I'm trying to achieve this with ANSI escape codes, by clearing the screen and moving the cursor. Currently my approach is like this (in pseudocode)

func clearAndPrintContent() {
    printf("\x[2J")    // clear the entire screen
    printf("\x[1;1f")  // move the cursor to the top left corner of the screen
    printContent() // print some lines of content to the screen
}

main {
    while true {
        clearAndPrintContent() // do the clear and print
        readLine() // wait for enter key
    }
}

What I would expect to happen is that the content here would always be written in-place: i.e. when new content is written, it would over-write the existing content. What I actually get is that all my content is written in serial. In other words, when I scroll through the scrollback, I see each "page" which my program printed, including the blank space and the content which was printed.

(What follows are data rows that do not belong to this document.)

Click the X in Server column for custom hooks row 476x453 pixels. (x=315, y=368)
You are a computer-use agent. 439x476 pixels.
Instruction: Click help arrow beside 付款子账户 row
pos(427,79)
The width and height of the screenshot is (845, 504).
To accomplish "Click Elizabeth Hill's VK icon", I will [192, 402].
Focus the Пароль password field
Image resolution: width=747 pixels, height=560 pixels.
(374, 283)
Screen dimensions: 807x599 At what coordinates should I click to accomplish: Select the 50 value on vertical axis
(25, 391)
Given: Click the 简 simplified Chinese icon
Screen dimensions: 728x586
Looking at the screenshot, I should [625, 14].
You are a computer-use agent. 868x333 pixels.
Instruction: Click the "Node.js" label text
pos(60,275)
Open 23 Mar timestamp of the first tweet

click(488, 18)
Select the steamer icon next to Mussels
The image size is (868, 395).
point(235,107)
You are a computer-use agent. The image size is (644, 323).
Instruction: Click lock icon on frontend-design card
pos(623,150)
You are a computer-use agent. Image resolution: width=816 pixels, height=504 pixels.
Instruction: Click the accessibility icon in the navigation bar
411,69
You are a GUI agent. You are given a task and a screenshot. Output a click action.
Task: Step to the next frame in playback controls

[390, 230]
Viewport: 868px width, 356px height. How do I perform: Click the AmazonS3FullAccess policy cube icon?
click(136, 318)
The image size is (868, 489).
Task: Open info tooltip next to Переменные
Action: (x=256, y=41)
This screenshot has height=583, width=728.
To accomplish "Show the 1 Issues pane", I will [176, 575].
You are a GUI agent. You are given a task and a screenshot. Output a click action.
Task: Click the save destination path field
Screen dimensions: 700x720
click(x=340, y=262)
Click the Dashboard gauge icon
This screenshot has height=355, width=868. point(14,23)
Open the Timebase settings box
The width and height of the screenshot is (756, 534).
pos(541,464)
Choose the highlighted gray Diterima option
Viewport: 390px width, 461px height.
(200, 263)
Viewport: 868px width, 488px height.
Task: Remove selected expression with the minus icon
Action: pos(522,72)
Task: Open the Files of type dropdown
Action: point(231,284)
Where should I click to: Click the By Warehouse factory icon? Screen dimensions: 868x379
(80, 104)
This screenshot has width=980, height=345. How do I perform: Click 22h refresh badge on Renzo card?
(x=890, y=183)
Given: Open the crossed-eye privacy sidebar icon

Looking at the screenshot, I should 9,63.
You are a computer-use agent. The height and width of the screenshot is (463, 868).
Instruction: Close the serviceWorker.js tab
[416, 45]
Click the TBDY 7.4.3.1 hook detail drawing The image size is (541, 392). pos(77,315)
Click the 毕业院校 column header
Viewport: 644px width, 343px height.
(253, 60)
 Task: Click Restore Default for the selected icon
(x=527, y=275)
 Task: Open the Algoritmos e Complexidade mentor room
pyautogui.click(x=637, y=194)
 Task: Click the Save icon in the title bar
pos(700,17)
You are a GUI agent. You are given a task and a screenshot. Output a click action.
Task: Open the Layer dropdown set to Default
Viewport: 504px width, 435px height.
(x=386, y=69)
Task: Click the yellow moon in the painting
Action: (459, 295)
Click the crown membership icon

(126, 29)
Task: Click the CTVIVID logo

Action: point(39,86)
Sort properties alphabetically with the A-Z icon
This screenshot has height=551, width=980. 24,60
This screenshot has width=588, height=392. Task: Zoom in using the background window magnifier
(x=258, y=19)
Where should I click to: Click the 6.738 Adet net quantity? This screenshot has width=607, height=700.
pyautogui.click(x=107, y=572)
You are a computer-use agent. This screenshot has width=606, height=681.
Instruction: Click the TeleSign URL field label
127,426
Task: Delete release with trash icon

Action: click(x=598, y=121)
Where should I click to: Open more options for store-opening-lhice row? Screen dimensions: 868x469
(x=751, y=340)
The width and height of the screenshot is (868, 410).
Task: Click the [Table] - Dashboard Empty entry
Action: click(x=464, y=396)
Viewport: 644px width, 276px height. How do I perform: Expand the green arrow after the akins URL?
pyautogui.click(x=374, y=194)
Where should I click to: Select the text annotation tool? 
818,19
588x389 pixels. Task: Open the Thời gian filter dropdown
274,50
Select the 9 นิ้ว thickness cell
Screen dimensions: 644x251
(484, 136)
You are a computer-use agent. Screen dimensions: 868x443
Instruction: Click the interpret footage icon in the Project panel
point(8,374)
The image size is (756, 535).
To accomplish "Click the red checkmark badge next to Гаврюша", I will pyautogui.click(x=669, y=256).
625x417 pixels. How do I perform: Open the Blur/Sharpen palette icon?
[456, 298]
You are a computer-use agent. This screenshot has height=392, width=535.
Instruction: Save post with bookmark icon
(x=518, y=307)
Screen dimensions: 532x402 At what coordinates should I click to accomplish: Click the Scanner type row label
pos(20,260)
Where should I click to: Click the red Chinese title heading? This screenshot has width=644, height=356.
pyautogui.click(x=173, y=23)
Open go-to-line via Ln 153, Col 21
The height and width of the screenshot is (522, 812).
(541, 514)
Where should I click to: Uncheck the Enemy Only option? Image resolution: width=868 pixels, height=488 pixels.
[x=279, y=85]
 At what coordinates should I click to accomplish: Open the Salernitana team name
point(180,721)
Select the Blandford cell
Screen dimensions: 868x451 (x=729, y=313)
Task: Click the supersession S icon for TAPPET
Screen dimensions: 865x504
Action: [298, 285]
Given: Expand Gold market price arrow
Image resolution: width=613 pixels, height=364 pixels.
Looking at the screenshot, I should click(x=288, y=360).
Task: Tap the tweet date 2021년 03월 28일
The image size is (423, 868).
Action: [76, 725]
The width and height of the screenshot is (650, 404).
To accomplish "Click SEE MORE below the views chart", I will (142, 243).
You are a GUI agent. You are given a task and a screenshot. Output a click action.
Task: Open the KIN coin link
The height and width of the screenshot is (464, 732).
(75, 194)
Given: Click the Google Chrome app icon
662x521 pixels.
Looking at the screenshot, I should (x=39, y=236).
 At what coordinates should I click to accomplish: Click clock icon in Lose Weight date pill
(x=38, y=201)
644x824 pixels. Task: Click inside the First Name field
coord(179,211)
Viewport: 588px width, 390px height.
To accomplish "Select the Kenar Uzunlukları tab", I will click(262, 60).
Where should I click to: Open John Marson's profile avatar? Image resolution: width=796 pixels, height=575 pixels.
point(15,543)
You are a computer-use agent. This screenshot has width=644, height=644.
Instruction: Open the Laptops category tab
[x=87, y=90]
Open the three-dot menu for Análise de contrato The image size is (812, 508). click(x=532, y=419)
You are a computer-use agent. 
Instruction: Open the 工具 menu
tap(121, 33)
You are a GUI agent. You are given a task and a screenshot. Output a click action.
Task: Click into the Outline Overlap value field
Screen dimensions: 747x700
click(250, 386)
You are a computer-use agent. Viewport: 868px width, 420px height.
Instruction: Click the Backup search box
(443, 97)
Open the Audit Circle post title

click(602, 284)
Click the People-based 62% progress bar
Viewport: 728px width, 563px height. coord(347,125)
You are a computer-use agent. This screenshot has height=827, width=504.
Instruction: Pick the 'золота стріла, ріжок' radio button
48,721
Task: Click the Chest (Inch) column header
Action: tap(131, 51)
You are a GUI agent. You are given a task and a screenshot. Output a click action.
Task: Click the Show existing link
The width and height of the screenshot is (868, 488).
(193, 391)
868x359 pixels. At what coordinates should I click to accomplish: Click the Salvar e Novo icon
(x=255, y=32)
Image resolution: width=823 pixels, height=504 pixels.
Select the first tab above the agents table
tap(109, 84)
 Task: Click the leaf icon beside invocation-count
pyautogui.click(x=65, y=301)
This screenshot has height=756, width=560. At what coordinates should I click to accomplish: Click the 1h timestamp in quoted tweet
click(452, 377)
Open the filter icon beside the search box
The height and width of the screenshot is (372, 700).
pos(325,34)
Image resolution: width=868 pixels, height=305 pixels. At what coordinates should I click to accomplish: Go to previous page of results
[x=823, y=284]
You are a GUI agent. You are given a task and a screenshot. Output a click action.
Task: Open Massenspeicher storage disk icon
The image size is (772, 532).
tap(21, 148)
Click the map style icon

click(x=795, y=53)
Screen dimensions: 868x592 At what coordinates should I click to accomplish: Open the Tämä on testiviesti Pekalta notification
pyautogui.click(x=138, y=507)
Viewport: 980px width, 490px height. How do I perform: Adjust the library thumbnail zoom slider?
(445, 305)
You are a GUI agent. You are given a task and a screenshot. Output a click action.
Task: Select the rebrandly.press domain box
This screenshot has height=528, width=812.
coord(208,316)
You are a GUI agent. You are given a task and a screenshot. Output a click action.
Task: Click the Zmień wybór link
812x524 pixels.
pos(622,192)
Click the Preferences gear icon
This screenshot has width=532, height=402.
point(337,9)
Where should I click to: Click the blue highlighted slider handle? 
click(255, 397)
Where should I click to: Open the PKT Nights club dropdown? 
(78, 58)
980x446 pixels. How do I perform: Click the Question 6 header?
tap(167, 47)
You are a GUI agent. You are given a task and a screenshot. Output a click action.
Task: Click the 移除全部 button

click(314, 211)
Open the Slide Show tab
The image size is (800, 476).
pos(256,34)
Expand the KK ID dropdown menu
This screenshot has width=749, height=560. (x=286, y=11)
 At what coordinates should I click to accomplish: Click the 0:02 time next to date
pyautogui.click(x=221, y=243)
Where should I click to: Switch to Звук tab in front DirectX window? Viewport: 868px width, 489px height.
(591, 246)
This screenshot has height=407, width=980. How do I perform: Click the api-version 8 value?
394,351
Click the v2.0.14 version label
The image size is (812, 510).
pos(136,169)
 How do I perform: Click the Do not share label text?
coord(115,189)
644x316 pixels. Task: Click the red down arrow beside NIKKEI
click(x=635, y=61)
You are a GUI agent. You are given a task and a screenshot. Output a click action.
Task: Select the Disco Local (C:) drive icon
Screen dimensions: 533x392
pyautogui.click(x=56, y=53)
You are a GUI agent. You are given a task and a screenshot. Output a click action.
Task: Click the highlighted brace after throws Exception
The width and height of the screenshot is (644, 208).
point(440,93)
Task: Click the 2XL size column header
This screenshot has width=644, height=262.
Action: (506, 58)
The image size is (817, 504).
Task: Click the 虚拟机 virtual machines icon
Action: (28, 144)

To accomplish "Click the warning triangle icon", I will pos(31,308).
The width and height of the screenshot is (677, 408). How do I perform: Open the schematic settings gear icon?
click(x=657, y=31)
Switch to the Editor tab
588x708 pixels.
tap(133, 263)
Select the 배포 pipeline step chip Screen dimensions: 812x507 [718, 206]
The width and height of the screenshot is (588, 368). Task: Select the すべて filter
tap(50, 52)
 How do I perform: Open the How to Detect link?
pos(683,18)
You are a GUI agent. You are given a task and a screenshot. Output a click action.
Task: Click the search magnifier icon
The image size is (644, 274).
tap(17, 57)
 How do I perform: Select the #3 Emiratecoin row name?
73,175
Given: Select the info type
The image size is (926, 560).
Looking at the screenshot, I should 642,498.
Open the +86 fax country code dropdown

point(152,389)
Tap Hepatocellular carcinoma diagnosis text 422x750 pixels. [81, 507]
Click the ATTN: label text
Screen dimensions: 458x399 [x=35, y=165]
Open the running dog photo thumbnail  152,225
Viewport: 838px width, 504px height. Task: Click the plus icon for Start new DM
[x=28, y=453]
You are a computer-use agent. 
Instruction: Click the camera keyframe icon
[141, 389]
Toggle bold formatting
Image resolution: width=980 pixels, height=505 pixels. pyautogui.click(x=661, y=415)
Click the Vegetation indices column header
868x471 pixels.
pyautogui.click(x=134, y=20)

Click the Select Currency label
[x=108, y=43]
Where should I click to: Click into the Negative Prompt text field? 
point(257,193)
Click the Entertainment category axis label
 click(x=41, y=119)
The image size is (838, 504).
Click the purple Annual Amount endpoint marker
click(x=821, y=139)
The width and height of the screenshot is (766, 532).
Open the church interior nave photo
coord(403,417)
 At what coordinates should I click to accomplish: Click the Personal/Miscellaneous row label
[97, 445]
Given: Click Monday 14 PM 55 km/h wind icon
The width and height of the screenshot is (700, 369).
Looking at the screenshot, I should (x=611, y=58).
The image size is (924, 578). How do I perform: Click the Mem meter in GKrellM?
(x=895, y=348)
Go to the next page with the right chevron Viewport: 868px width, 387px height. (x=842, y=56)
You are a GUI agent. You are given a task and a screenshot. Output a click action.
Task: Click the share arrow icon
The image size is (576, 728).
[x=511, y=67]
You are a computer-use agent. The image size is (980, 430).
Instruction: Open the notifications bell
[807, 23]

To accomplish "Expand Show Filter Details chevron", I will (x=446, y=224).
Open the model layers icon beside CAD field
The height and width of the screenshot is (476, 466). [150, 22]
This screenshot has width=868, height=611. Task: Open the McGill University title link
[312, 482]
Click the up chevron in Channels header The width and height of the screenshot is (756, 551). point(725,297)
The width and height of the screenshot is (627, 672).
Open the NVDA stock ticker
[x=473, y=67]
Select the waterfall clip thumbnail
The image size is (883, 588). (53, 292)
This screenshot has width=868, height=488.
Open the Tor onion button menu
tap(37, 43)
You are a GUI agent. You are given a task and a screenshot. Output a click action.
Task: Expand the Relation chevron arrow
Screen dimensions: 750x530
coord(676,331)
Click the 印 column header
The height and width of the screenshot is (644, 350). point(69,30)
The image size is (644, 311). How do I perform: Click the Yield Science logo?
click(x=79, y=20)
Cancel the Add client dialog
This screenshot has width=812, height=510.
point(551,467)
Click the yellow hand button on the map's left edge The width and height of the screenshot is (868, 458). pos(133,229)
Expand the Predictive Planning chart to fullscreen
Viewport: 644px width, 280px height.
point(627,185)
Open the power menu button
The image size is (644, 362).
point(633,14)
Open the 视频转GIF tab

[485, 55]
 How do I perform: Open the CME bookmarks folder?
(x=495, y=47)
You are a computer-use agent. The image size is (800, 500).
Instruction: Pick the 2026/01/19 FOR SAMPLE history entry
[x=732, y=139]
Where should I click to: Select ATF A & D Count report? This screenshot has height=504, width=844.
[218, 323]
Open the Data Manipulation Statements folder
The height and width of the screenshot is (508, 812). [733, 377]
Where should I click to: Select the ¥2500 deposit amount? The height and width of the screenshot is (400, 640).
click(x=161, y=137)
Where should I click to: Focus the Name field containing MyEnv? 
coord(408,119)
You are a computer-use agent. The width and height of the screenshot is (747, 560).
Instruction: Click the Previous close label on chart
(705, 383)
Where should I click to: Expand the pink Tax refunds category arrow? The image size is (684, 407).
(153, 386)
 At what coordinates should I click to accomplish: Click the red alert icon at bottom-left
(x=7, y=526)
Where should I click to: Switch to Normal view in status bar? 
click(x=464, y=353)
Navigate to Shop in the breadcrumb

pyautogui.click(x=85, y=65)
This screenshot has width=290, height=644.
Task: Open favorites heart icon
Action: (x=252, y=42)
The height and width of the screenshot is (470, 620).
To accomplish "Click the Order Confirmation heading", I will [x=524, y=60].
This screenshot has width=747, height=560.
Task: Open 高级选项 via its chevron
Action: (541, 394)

So for instance, if I printed the content twice, then I would like for my scrollback to look like this:

- previous scrollback -
$ run my-app

   [result of second printContent from my-app (first has been over-written)]



-end of terminal output -

But what I actually get is this:

- previous scrollback -
$ run my-app

   [result of first printContent from my-app]





   [result of second printContent from my-app]



-end of terminal output -

How can I achieve this result?

sak
  • 193

1 Answers1

1

The behavior on \e[2J differs across terminals. Some, e.g. Xterm clear the screen as you expect. Some others, e.g. VTE (GNOME Terminal and other frontends) scroll out the contents to the scrollback buffer as you experience it.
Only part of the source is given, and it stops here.